◆ What is required
Include in the output exactly the lines from the opening of the data through the line containing "Task: Open the green", and nothing more.

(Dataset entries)
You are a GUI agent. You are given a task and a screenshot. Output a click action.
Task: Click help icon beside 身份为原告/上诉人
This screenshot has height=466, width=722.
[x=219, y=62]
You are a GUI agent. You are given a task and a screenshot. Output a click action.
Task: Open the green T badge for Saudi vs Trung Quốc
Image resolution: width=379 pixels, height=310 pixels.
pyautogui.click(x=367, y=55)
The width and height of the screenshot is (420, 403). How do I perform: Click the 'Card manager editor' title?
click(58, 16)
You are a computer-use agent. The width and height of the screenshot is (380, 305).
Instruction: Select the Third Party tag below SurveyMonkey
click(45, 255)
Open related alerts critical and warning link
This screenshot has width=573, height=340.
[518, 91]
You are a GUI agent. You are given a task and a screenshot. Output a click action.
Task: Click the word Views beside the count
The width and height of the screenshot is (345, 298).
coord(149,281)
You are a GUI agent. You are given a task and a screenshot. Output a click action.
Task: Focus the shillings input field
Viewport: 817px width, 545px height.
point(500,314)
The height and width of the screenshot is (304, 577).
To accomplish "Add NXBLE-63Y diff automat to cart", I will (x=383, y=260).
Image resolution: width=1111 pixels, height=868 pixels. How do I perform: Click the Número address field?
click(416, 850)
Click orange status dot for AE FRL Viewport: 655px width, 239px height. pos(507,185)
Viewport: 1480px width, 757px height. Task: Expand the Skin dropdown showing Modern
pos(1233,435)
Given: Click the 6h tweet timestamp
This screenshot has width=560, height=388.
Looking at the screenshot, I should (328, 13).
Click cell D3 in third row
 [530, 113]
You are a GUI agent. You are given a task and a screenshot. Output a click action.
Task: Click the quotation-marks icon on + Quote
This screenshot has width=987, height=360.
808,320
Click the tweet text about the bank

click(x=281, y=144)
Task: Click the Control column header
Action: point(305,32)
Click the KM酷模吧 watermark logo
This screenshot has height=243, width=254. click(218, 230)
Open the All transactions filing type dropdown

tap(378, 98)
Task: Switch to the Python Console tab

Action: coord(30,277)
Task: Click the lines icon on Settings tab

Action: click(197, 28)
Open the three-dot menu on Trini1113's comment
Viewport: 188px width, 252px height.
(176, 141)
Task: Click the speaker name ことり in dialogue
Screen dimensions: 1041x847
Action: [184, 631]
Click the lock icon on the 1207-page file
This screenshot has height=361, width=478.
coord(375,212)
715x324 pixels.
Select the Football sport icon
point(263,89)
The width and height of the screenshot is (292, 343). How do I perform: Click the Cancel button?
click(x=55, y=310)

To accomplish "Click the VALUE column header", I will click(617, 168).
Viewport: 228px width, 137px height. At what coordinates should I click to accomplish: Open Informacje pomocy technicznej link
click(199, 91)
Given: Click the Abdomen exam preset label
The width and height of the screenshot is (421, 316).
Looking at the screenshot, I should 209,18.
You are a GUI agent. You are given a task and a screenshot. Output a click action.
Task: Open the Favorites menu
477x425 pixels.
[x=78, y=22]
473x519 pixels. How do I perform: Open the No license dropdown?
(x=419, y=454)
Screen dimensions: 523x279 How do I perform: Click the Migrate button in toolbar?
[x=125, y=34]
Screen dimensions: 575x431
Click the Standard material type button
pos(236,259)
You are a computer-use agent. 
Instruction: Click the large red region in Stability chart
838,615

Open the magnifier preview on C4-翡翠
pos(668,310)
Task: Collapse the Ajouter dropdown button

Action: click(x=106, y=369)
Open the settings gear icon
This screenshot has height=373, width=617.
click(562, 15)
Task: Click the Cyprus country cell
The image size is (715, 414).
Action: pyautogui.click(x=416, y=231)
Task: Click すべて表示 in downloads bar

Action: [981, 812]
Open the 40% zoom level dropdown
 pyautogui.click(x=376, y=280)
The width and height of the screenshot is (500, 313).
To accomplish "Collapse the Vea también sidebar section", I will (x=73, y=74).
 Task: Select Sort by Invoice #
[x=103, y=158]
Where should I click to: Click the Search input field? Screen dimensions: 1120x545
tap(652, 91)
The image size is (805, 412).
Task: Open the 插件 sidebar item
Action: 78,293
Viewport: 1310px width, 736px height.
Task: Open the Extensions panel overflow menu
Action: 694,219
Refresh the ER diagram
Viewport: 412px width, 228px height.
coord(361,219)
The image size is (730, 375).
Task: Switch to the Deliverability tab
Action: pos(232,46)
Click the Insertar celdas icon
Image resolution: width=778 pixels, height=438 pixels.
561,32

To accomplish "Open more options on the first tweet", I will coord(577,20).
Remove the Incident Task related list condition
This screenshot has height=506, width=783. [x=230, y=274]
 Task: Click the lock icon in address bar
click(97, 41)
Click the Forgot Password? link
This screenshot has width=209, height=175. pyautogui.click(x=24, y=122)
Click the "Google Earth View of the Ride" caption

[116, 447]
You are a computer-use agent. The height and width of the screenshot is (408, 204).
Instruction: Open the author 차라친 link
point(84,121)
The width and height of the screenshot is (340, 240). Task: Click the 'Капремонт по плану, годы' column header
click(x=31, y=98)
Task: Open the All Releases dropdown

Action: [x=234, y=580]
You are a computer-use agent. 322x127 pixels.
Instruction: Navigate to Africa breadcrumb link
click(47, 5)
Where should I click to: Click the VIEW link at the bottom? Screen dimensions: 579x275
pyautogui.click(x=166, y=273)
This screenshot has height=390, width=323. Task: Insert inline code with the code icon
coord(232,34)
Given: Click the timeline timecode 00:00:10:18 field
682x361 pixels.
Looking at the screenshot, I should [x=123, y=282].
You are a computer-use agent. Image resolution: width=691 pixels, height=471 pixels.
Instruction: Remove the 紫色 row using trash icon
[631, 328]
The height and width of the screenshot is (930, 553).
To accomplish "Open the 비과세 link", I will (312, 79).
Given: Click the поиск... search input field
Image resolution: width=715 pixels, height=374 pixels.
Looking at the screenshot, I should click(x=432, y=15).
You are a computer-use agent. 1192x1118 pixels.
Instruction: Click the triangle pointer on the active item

◆ Response for this exercise
You are a GUI agent. You are given a task and a screenshot. Output a click action.
Task: Click help icon beside 身份为原告/上诉人
This screenshot has height=466, width=722.
[x=219, y=62]
You are a GUI agent. You are given a task and a screenshot. Output a click action.
Task: Open the green T badge for Saudi vs Trung Quốc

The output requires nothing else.